Saved entries:
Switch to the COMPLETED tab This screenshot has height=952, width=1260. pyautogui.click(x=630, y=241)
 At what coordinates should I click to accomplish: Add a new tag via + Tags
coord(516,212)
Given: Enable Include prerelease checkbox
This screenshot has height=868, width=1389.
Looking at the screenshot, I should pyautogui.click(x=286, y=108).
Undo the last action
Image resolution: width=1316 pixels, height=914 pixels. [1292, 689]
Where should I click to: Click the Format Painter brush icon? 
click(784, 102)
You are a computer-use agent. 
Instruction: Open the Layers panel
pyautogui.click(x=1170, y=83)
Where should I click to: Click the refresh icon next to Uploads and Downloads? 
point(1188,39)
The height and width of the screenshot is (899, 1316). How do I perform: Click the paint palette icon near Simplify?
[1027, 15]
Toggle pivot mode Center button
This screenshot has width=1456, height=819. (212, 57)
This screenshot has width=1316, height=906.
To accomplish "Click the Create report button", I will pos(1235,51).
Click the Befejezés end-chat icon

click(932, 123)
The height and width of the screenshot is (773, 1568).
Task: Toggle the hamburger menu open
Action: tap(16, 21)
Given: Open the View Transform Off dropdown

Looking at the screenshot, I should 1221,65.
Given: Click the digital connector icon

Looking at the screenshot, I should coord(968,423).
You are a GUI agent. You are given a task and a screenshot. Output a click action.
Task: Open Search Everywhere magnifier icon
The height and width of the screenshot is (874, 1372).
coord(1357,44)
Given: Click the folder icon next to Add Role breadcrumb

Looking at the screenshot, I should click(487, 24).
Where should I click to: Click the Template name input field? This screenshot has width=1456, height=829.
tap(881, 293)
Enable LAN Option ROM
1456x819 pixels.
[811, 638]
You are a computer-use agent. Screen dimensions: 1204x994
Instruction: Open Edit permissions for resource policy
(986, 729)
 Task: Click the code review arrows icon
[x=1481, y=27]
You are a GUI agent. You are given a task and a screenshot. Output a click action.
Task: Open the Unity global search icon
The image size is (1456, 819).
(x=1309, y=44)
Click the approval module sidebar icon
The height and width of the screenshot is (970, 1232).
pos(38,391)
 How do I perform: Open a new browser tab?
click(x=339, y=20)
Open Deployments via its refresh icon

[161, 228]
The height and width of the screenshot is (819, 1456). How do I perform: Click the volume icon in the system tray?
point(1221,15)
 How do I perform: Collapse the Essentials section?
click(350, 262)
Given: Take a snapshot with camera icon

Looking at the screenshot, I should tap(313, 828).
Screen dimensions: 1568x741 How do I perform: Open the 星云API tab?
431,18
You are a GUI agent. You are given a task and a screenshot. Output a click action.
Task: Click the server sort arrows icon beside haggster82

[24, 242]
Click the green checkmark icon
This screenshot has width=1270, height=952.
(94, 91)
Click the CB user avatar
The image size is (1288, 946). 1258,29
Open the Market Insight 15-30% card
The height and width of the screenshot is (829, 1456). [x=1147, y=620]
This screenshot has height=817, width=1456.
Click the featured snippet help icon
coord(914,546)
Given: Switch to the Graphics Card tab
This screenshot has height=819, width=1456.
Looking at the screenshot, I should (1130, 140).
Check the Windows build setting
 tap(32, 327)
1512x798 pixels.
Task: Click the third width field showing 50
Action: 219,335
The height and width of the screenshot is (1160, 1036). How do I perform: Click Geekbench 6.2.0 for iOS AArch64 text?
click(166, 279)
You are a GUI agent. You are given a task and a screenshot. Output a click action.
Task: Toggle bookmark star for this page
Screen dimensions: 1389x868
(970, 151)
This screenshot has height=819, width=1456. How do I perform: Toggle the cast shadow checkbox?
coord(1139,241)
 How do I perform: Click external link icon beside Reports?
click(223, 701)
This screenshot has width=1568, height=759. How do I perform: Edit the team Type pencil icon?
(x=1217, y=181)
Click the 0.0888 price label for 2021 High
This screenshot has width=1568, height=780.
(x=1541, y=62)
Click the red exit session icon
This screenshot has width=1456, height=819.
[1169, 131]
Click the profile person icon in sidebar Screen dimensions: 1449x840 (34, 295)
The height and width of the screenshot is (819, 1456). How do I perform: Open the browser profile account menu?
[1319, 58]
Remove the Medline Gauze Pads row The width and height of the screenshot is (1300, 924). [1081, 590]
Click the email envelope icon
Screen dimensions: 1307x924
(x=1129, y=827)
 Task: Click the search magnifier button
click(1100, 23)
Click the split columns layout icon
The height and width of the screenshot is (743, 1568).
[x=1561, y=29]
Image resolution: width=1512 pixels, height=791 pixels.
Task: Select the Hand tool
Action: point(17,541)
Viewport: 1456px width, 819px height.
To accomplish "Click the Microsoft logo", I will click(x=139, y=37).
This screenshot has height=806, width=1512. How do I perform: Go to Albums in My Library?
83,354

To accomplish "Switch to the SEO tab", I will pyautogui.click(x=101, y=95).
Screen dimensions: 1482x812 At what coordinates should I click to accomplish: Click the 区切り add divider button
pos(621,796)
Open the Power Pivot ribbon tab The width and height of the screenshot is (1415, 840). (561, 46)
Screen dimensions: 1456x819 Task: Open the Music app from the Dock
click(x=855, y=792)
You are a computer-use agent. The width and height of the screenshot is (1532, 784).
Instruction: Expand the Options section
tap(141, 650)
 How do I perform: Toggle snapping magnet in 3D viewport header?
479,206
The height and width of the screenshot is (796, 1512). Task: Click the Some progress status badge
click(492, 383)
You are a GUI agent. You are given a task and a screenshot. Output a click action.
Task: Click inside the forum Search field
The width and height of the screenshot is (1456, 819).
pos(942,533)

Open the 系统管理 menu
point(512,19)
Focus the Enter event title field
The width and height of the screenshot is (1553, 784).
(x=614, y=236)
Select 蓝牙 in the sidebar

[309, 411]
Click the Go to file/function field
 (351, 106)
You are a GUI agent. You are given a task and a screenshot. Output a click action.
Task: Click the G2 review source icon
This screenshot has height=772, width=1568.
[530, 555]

**TASK BRIEF:** Search the records above for "Enable" and copy every line that has it.

**EXERCISE ANSWER:**
Given: Enable Include prerelease checkbox
Enable LAN Option ROM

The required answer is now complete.